→ **PROBLEM**
Copy each line of the entries below that contains the string "Viewport".

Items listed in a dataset

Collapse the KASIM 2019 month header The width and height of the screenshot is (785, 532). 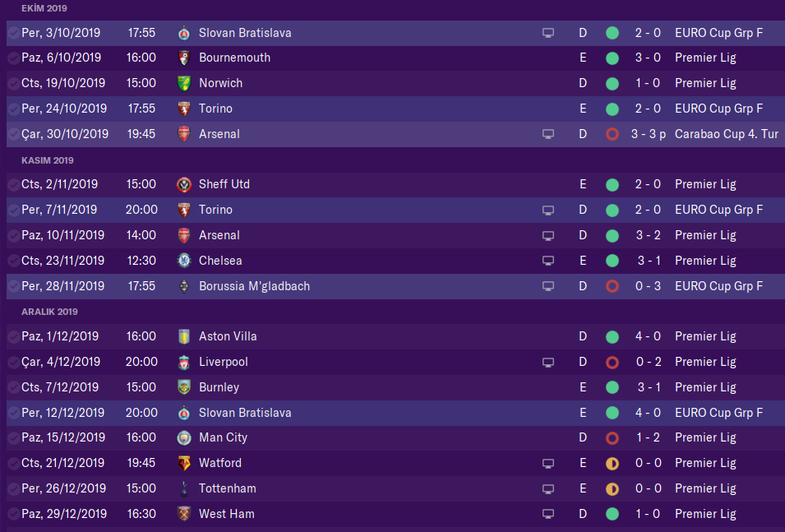point(48,160)
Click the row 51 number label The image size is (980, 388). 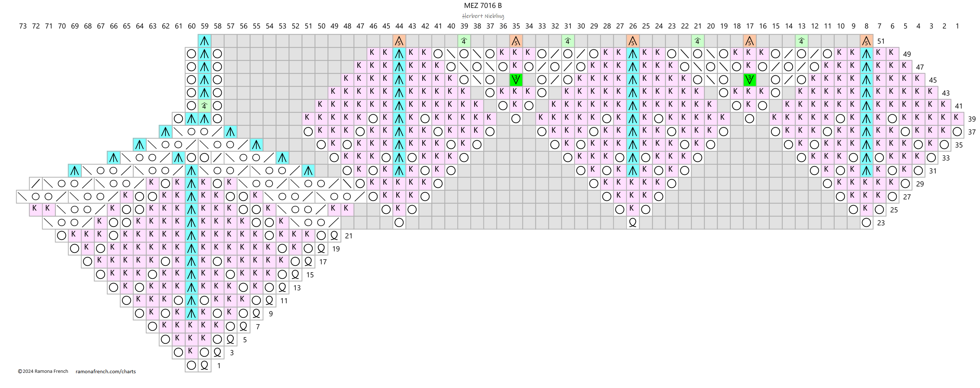881,41
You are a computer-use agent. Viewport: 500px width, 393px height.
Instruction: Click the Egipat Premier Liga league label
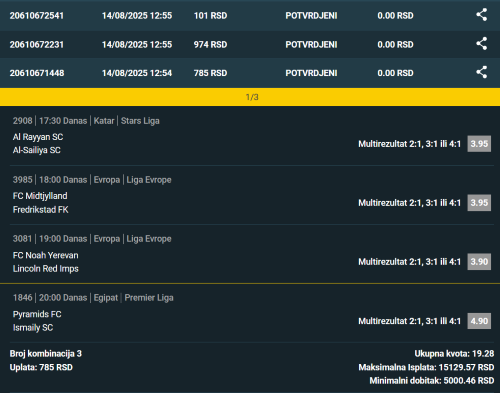point(133,298)
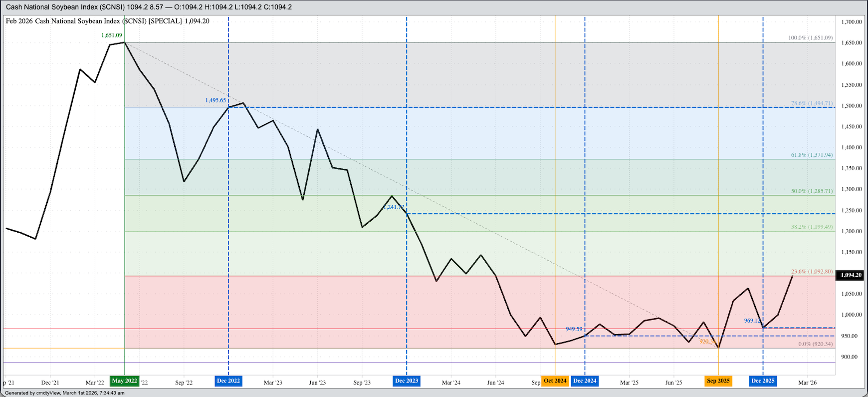Click the Cash National Soybean Index title bar

point(149,7)
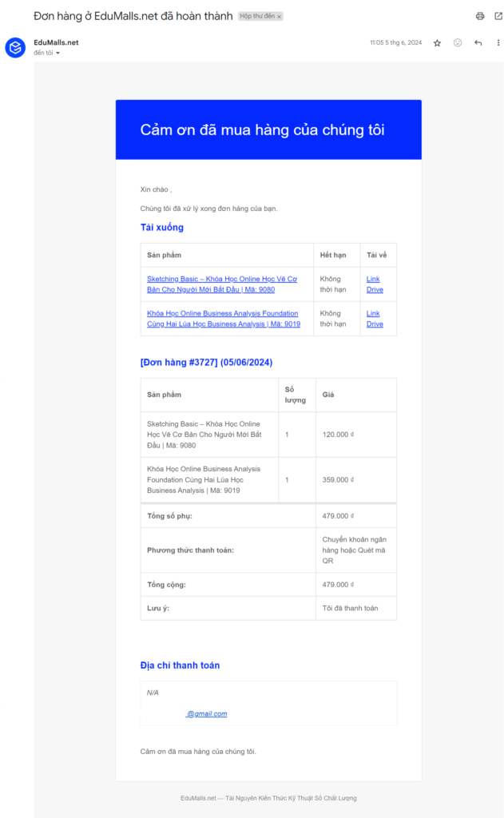The width and height of the screenshot is (504, 818).
Task: Click the 'Hộp thư đến' inbox label
Action: pos(256,17)
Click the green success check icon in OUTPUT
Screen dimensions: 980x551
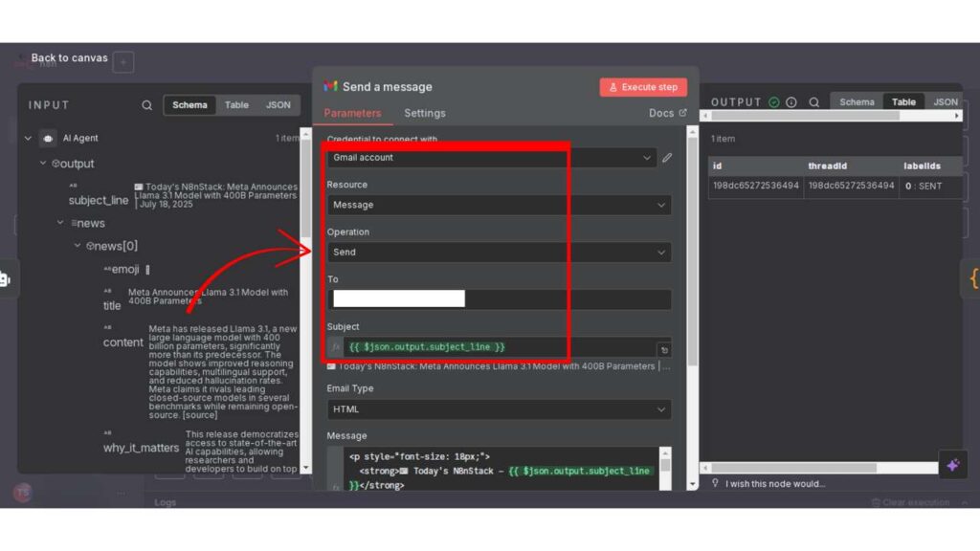(774, 102)
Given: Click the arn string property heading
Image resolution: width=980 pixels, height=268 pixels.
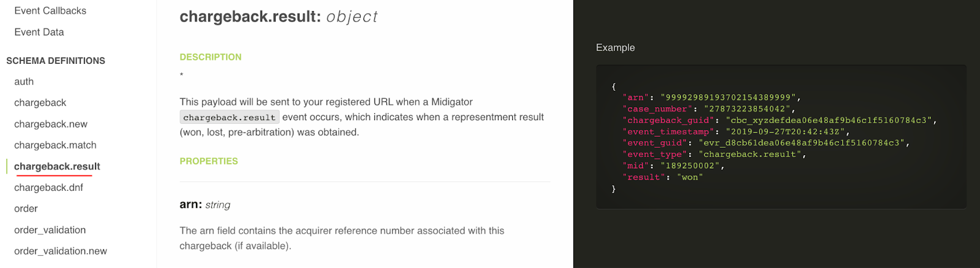Looking at the screenshot, I should point(205,205).
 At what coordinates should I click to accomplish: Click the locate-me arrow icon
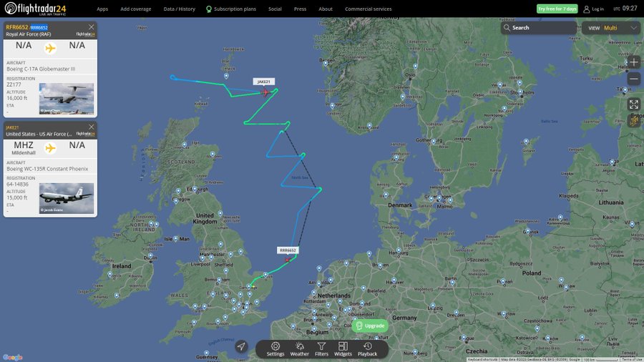point(242,346)
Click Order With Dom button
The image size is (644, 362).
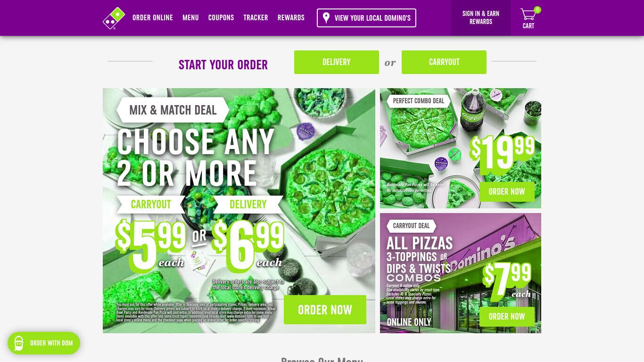click(x=44, y=343)
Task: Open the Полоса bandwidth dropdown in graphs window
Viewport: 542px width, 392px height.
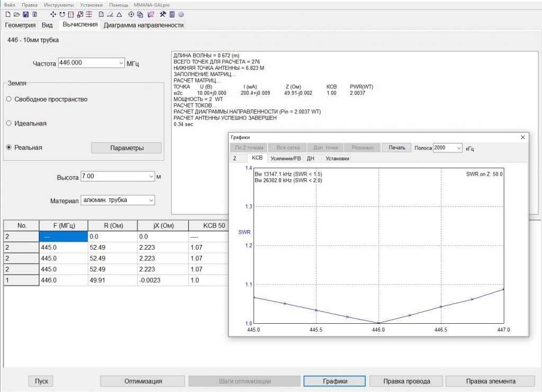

→ **OUTPUT BELOW**
You are a computer-use agent. Viewport: 500px width, 393px height.
Viewport: 542px width, 392px height.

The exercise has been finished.